**DATA RECORDS**
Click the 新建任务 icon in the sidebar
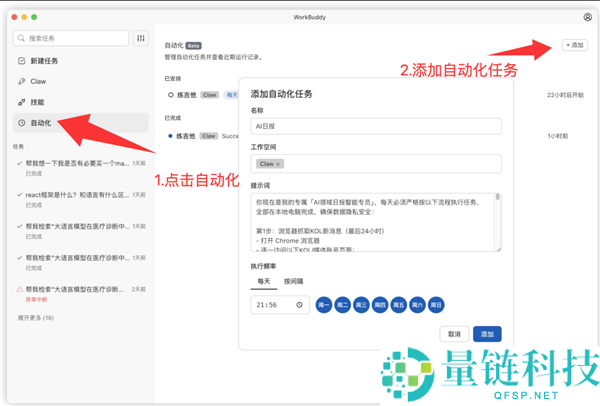The image size is (600, 406). pyautogui.click(x=22, y=61)
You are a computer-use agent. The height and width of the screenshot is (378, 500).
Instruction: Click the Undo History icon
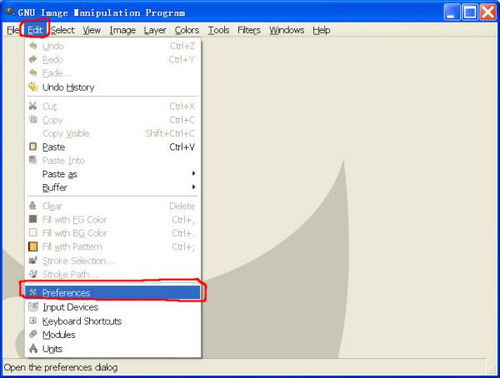33,87
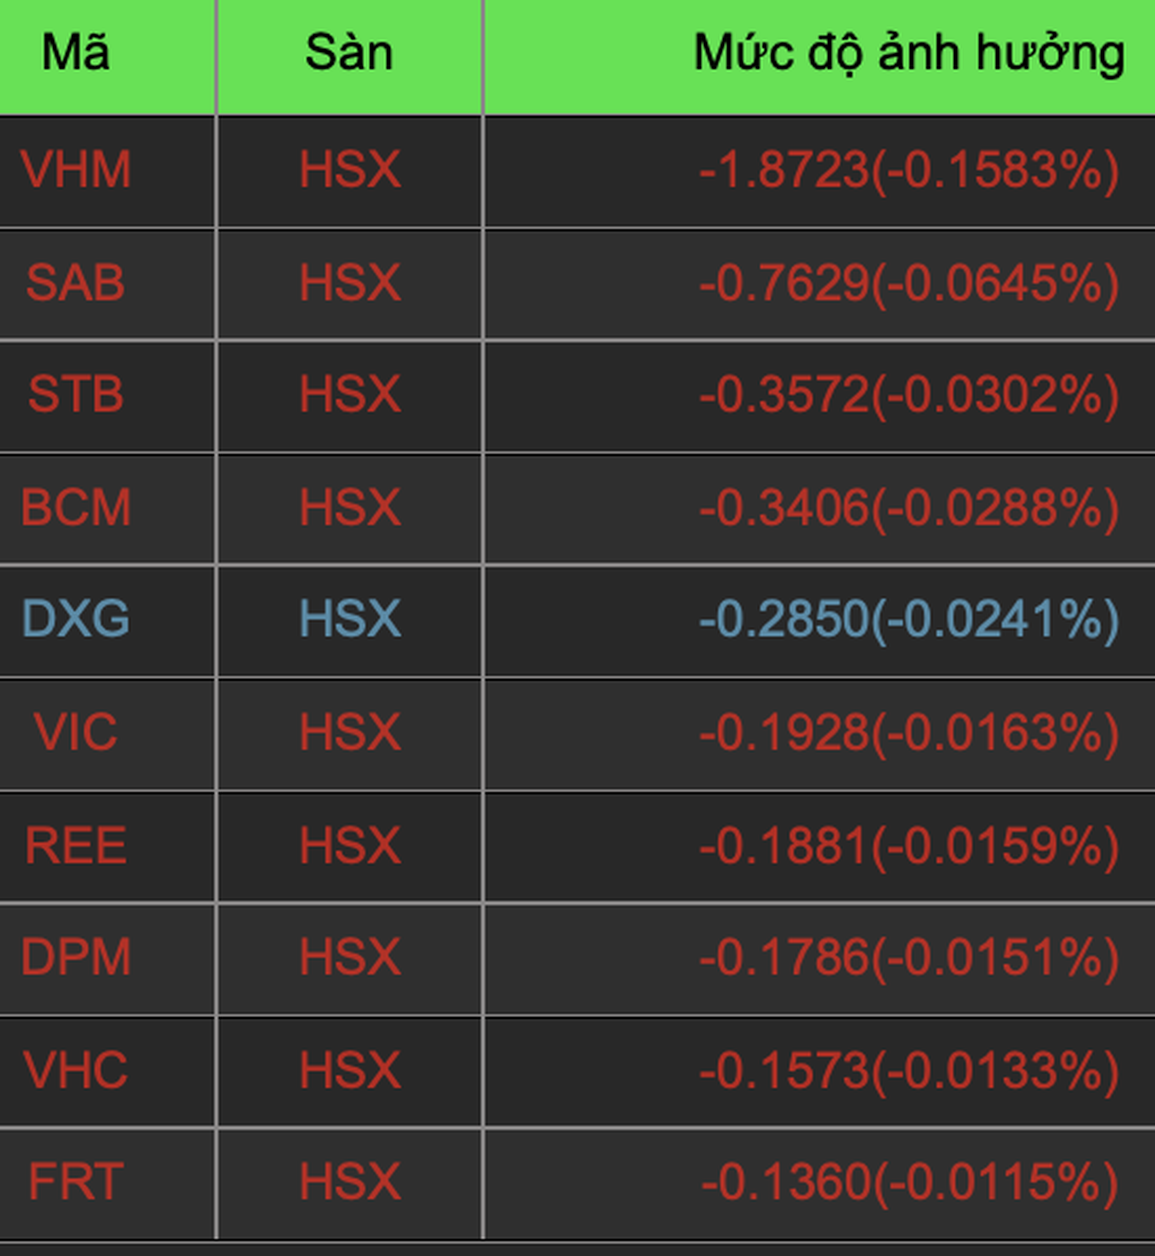Sort by Mức độ ảnh hưởng header
Viewport: 1155px width, 1256px height.
(x=908, y=52)
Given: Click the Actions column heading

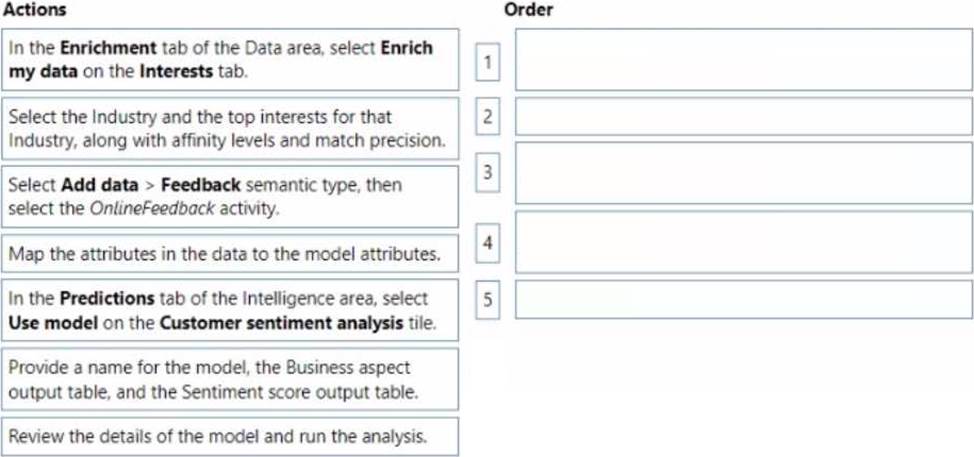Looking at the screenshot, I should 35,10.
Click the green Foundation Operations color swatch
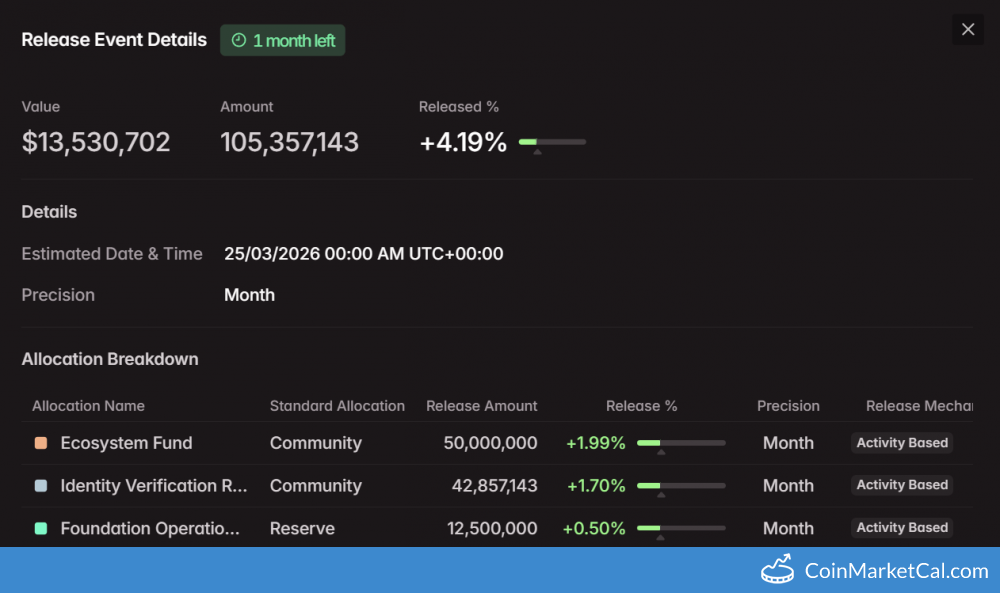1000x593 pixels. (41, 529)
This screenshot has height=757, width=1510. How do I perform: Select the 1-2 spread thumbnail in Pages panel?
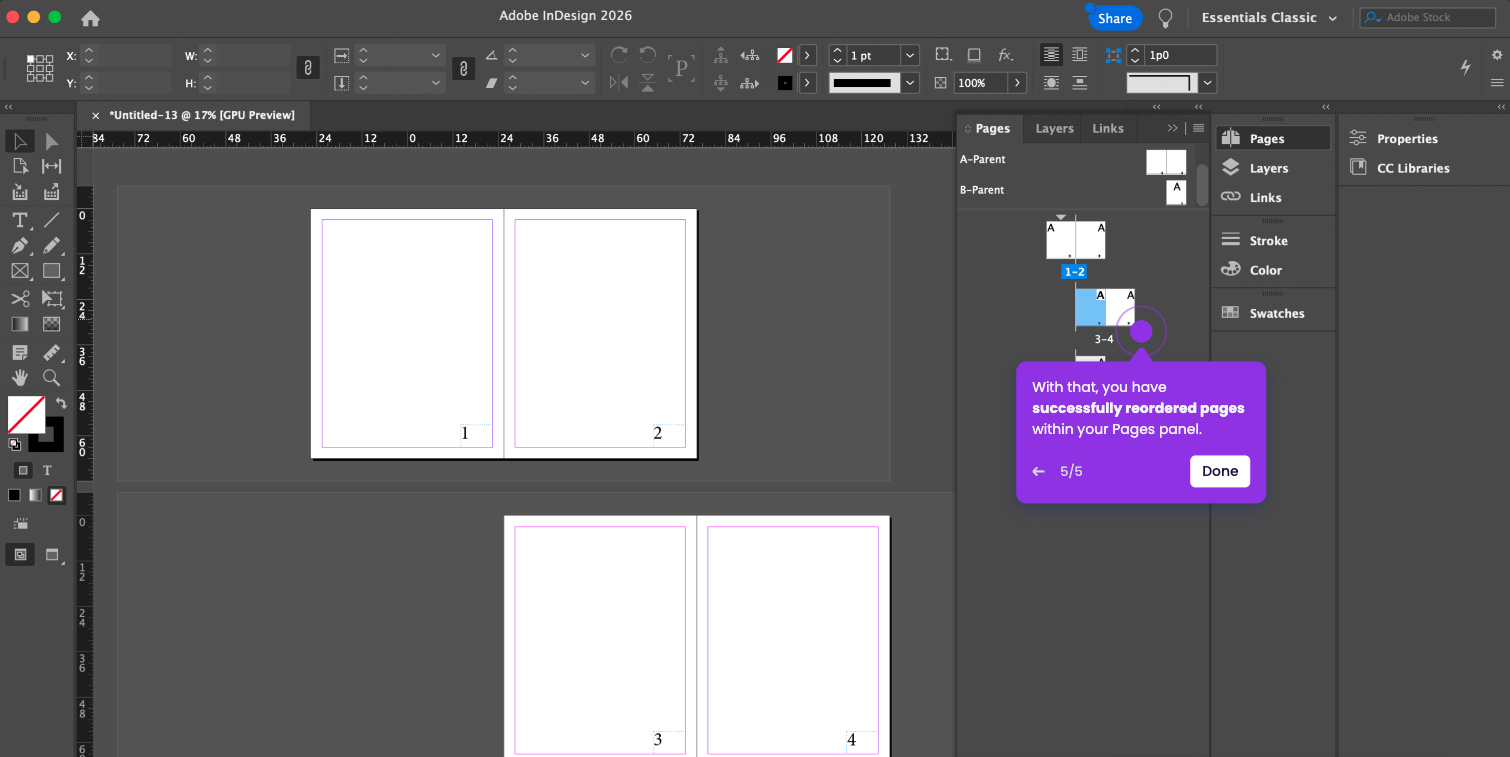(x=1075, y=241)
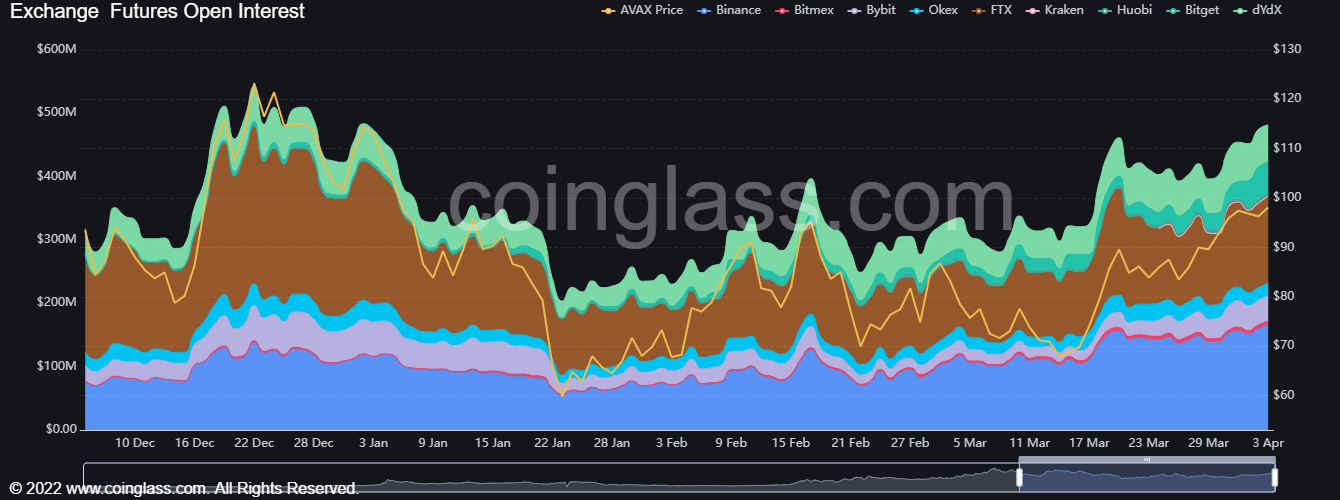The image size is (1340, 500).
Task: Toggle the AVAX Price legend marker
Action: tap(608, 10)
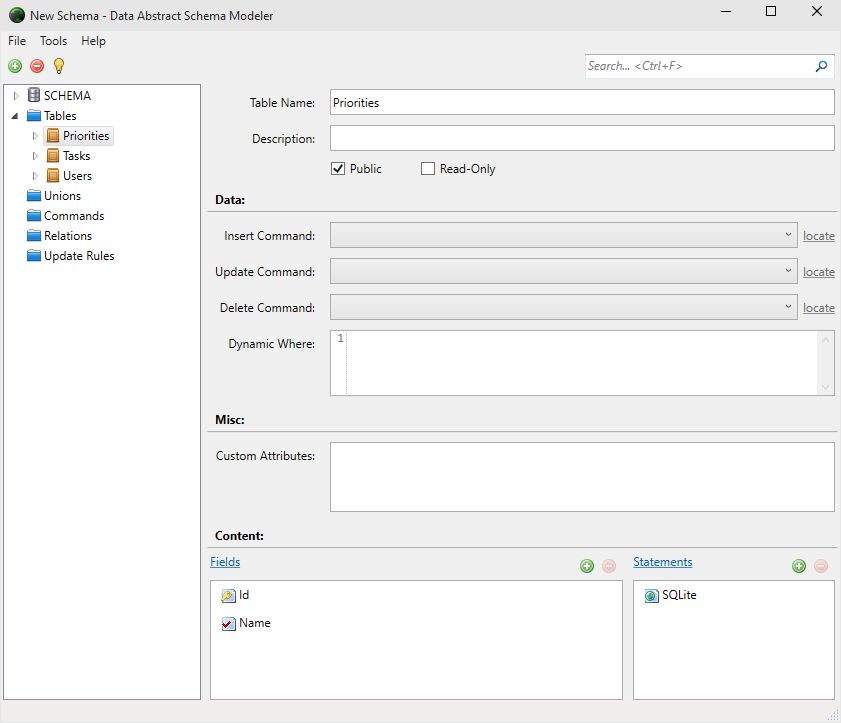
Task: Expand the Tasks table node
Action: (35, 156)
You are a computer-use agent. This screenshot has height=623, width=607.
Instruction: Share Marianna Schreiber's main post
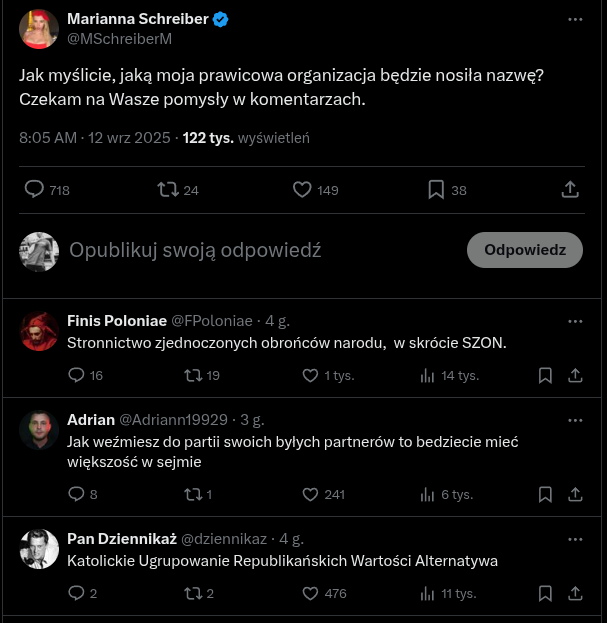click(570, 189)
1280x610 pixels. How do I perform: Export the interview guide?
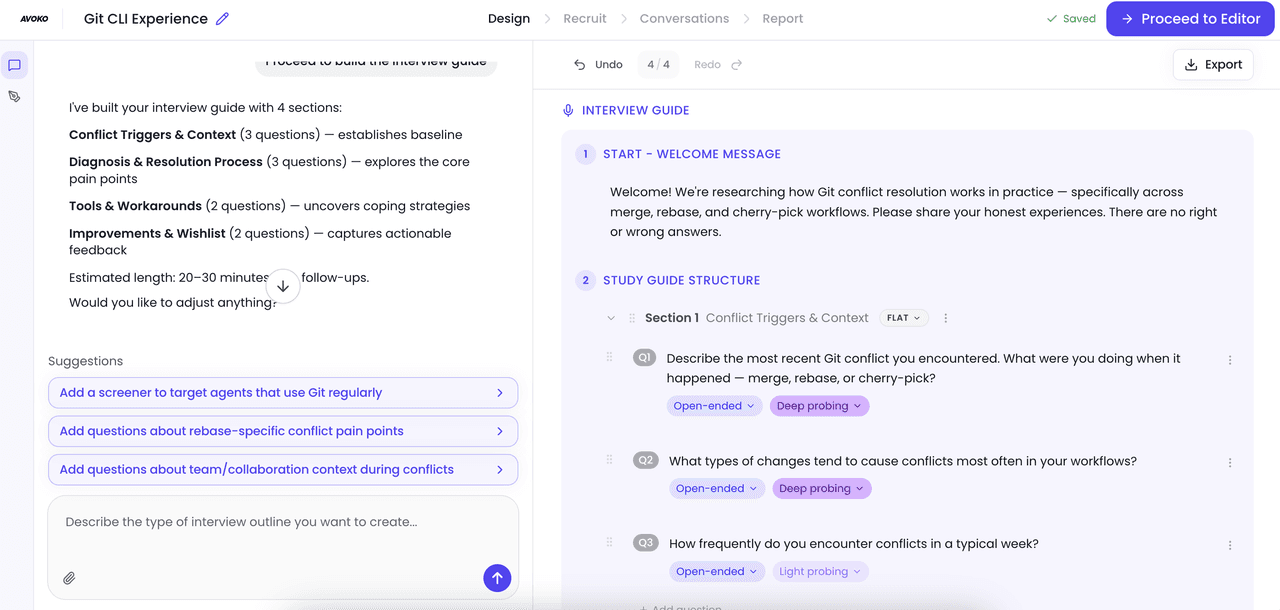coord(1212,64)
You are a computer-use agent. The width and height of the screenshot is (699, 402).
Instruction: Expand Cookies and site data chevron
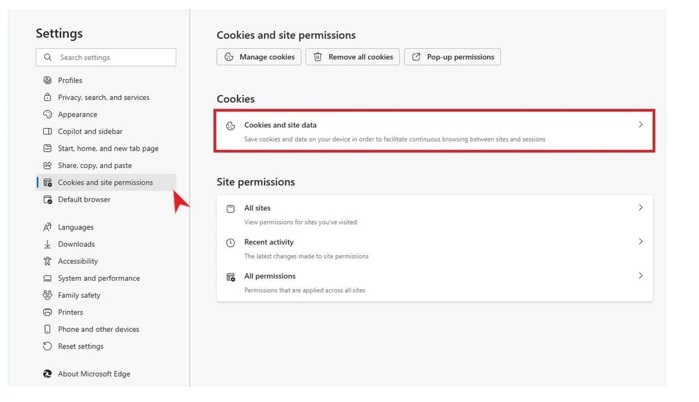640,125
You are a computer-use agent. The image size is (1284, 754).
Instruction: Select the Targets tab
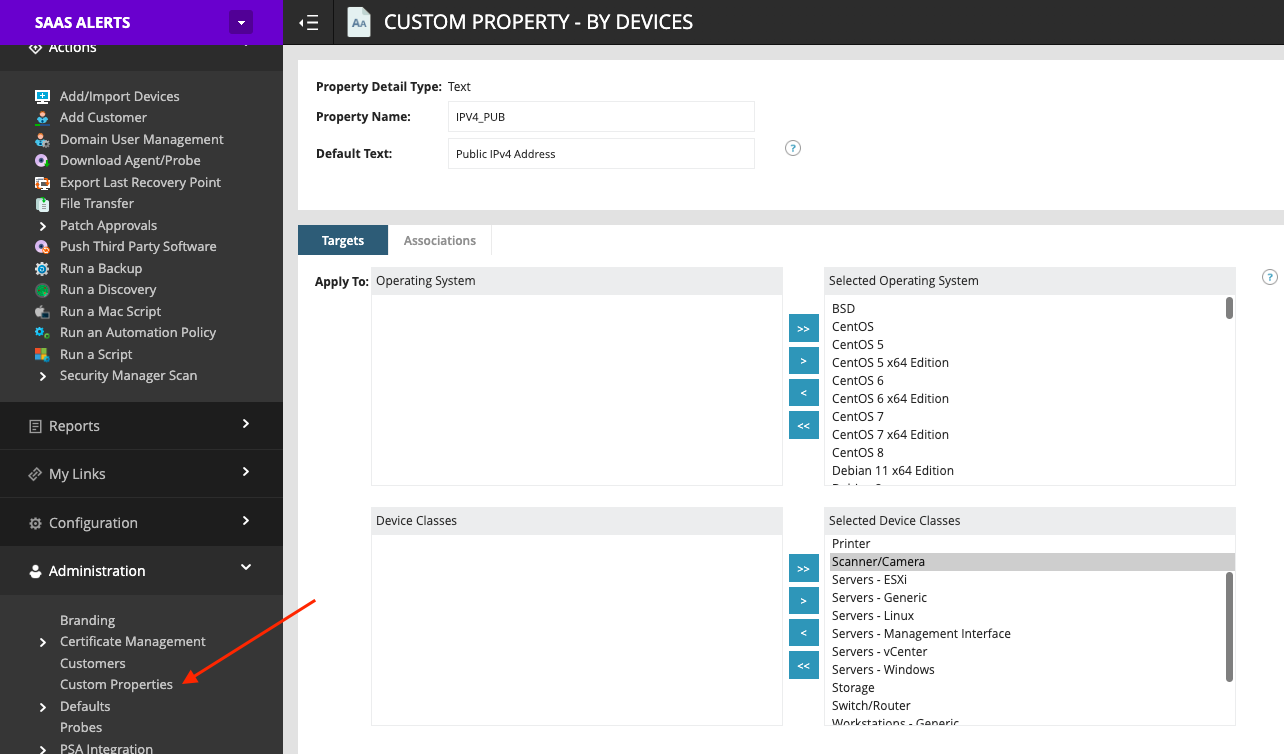coord(343,241)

**EXERCISE BRIEF**
Please return every line of the material above that includes "agent".

**RESPONSE BOX**
You are a computer-use agent. The height and width of the screenshot is (378, 500).
You are a computer-use agent. This screenshot has height=623, width=607.
You are a computer-use agent. The width and height of the screenshot is (699, 402).
You are a computer-use agent. The image size is (1284, 754).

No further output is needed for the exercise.